11.03.2019 08:00 von Pfarrerin Anna Trapp

„Mal ehrlich! Sieben Wochen ohne Lügen“

Na, heute schon geflunkert, geschwindelt, vertuscht, oder einfach nicht ehrlich gesagt, was du wirklich gedacht hast? 40 Tage Challenge: Schaffst du es, nicht zu lügen? Das Motto der Fastenaktion der Ev. Kirche ruft dazu auf, in diesem Jahr dieses mutiges Experiment zu wagen. Ob das gut geht?

Viele Menschen sind überzeugt, dass man auf Fragen wie „Hat es geschmeckt?“ oder „Wie sehe ich aus?“ mit einer Lüge antworten dürfe. Gefälligkeitslügen helfen dabei Konfrontationen zu vermeiden. Es ist eine Art höflicher Reflex, wenn die Wahrheit vielleicht unnötig wehtun oder gar schaden könnte. Ich finde das sehr spannend. Denn auch ich lüge öfter als es mir bewusst ist und manchmal, ich gebe es zu, auch ganz bewusst. Nun soll es also darum gehen, einmal ganz bewusst darauf zu achten, ob ich auch meine, was ich sage und sage, was ich meine.

Die große Angst, die hinter meiner Lüge steckt, ist, dass meine Wahrheit verletzend sein könnte und zu einem Beziehungsbruch führt. Meine Lüge traut meinem Gegenüber nicht zu, meine Wahrnehmung als persönlichen Eindruck stehen zu lassen. Meine Lüge ist so narzisstisch, zu glauben, dass mein Urteil über z.B. den Geschmack des Essens für mein Gegenüber so wichtig ist, dass es unbedingt positiv ausfallen muss. Das sagt mehr über mich als über das salzige Kartoffelpüree aus. Wenn ich glaube andere belügen zu müssen, tue ich das vielleicht auch, weil ich mich selbst von positiven, wertschätzenden Urteilen anderer abhängig fühle.

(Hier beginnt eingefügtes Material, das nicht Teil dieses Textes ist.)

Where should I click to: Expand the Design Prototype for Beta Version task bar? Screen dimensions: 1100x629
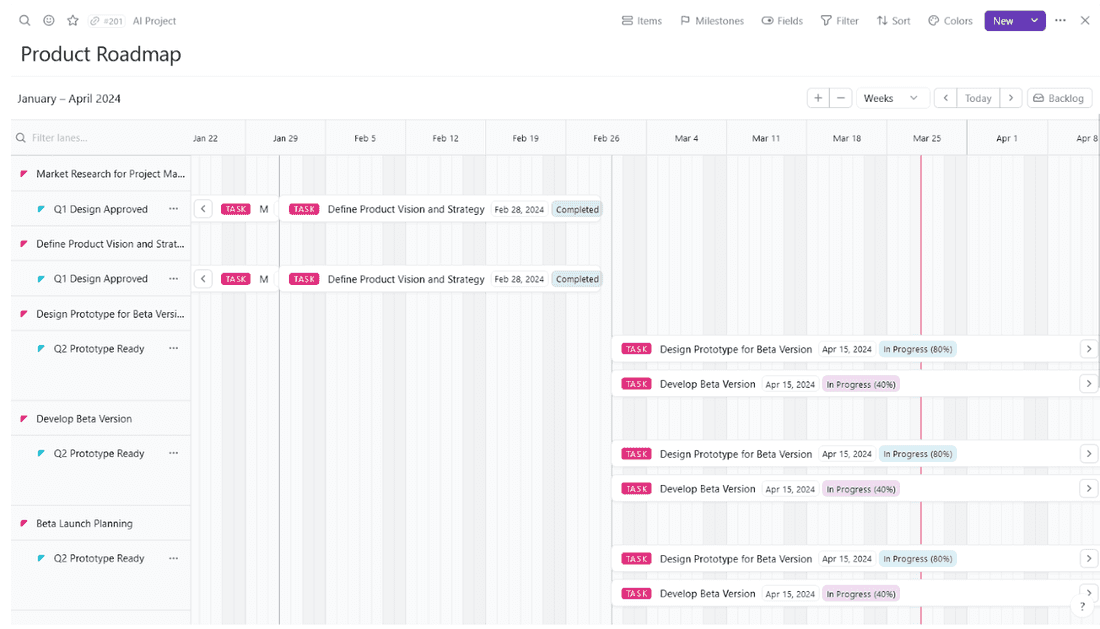click(1089, 349)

Wenn ich aber z.B. mir meines eigenen Wertes und meiner Leistung bewusst bin, selbst damit zufrieden bin und mich grundsätzlich geliebt und wertgeschätzt weiß, dann fällt es mir leichter auch Kritik wegzustecken, oder sogar einfach nur stehen zu lassen. Wir sind ein bunter Haufen, unterschiedlich in Geschmack und Gaben. Da sollte es nicht an meinem Selbstbild kratzen, wenn du meine Schuhe für den Gottesdienst unpassend findest. Und wenn ich das nächste Mal gefragt werde „Wie geht es dir?“, dann traue ich dir zu, diese Frage auch ehrlich zu meinen und werde dir mehr antworten als „Gut. Und selbst?“

In den nächsten 7 Wochen werde ich meine Komfortzone vielleicht ein ums andere Mal verlassen, mit dir und mir die Wahrheit wagen. Ich werde versuchen, mich selbst nicht zu belügen und mit dir ehrlich zu sein. Es gibt nicht nur eine Wahrheit – und ich bin gespannt, deine und meine ins Gespräch zu bringen. Das könnte doch etwas sehr Erlösendes sein, oder?